3 validation(s) were run on this bug

bug is open, matching expected state (open)
bug target version (4.14.0) matches configured target version for branch (4.14.0)
bug is in the state POST, which is one of the valid states (NEW, ASSIGNED, POST)

Requesting review from QA contact:
/cc @melvinjoseph86

In response to this:

test/e2e: Don't use "openshift/origin-node" image

Use the "openshift/tools" image from the cluster image registry instead of using the "openshift/origin-node" image pullspec in E2E tests.

Before this change, the E2E tests were inadvertently pulling the "openshift/origin-node" image from Docker Hub and getting rate-limited.

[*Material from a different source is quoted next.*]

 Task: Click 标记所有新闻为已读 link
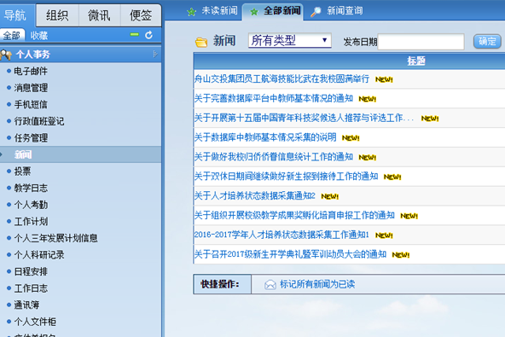point(317,284)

The choice to use "openshift/tools" is based on a similar change here: openshift/origin@4cbb844

Follow-up to #410 and #451.

test/e2e/util_test.go (buildEchoPod, buildSlowHTTPDPod): Replace the "openshift/origin-node" image pullspec with "image-registry.openshift-image-registry.svc:5000/openshift/tools:latest".

TestHstsPolicyWorks: Dump events if test fails

test/e2e/hsts_policy_test.go (TestHstsPolicyWorks): Dump events in case of test failure, using the new dumpEventsInNamespace helper.

test/e2e/util_test.go (dumpEventsInNamespace): New helper function to log all events in a namespace.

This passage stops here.